Aim of the exercise →
Can you reproduce, word for word, the data below from the line with "Open the খেলাধুলা section" up to and including the line with "Action: [959, 23]"?

━━ Raw data

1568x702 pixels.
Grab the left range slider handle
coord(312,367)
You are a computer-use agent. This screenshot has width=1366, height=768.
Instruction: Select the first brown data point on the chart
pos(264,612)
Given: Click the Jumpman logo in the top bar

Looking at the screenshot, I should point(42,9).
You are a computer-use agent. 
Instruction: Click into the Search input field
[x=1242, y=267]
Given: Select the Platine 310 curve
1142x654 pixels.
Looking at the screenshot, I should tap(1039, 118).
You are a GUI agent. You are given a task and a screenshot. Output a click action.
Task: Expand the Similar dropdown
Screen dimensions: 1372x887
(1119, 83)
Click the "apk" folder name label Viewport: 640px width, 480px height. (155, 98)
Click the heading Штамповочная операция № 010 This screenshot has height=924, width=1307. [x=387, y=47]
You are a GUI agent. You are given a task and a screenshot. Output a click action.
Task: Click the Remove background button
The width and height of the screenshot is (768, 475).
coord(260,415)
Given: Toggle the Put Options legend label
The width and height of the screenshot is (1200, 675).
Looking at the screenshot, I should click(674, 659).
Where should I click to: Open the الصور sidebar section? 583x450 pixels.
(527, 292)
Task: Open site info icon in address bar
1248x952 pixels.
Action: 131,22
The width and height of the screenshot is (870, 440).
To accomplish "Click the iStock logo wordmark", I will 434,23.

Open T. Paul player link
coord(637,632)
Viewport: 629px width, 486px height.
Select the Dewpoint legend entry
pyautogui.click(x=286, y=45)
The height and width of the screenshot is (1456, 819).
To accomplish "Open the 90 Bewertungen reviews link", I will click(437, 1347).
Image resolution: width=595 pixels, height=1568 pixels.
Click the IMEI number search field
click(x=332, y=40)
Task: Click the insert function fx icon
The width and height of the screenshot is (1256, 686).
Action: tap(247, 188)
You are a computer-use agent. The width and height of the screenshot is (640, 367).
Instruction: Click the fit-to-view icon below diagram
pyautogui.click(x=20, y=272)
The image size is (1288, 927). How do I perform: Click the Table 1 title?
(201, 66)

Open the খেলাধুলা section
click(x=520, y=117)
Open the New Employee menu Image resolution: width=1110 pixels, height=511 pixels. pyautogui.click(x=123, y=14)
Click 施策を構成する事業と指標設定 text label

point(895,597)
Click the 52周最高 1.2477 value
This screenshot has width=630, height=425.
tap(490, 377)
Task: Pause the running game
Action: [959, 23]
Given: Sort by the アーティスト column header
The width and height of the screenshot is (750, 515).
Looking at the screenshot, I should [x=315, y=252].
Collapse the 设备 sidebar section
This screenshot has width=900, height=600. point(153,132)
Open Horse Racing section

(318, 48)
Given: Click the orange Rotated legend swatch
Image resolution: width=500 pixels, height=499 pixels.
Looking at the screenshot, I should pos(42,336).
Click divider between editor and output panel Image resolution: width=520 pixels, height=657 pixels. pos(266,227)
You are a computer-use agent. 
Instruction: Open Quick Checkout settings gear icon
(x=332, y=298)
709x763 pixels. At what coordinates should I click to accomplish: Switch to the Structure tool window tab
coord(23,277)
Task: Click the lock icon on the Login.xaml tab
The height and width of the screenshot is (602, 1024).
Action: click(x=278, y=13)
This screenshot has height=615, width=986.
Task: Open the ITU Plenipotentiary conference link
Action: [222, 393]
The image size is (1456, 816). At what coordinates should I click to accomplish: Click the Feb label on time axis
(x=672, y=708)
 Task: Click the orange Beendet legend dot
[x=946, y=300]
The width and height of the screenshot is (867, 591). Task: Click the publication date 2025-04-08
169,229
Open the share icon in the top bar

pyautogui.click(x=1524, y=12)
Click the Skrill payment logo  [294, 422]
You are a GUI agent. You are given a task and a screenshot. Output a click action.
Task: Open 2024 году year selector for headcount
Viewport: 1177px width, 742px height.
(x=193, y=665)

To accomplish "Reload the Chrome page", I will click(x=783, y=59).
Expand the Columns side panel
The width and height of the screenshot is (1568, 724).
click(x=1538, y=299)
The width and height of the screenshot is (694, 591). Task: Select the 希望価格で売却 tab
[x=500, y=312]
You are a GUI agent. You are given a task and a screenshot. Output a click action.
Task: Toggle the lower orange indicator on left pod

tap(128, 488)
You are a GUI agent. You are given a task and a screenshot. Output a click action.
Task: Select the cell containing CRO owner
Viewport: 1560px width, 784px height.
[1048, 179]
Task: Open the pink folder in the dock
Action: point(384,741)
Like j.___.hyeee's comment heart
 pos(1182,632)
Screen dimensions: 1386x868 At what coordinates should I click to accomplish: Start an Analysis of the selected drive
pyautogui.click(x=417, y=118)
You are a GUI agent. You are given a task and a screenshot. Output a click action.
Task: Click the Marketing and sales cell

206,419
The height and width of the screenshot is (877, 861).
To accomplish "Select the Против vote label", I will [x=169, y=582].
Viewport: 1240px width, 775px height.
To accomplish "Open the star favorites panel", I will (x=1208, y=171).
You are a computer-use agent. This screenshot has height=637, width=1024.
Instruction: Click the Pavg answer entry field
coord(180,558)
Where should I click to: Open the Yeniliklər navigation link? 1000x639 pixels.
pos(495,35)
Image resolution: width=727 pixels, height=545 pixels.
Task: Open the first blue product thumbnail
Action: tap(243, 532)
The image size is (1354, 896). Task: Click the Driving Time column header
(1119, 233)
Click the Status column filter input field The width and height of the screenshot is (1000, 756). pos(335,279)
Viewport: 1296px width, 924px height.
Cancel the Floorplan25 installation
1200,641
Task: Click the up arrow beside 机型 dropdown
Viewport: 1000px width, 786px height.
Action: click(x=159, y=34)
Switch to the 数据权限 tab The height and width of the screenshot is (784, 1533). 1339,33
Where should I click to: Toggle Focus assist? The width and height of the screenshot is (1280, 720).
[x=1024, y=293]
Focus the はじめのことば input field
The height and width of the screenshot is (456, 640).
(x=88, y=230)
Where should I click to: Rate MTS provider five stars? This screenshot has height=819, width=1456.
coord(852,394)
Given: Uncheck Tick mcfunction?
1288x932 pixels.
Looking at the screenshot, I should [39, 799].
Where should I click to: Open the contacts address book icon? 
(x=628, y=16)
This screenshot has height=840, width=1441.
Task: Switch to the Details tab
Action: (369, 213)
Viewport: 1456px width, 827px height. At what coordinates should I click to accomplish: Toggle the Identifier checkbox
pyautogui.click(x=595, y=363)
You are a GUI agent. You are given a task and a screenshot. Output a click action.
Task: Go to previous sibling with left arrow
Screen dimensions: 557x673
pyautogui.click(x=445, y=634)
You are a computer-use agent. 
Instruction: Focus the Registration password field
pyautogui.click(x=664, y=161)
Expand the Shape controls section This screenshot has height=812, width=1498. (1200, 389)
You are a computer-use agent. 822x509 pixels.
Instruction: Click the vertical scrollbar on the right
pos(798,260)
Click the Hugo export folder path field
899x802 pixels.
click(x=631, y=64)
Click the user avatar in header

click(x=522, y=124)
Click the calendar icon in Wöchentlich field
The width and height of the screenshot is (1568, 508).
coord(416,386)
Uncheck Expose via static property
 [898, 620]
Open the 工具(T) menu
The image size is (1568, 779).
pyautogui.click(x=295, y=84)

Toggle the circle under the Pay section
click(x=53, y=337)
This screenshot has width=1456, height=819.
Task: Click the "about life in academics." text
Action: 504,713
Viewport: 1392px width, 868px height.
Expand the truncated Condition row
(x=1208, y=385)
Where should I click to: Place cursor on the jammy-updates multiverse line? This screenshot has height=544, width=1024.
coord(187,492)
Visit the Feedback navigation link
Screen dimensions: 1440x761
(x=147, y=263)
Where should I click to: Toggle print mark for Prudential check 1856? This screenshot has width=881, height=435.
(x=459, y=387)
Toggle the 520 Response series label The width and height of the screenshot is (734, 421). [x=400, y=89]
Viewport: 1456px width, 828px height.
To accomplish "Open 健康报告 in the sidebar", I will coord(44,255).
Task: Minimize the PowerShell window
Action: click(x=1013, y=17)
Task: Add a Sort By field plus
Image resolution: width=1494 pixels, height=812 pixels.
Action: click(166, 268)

━━━━

Written response →
Open the খেলাধুলা section
click(x=520, y=117)
Open the New Employee menu Image resolution: width=1110 pixels, height=511 pixels. pyautogui.click(x=123, y=14)
Click 施策を構成する事業と指標設定 text label

point(895,597)
Click the 52周最高 1.2477 value
This screenshot has width=630, height=425.
tap(490, 377)
Task: Pause the running game
Action: [959, 23]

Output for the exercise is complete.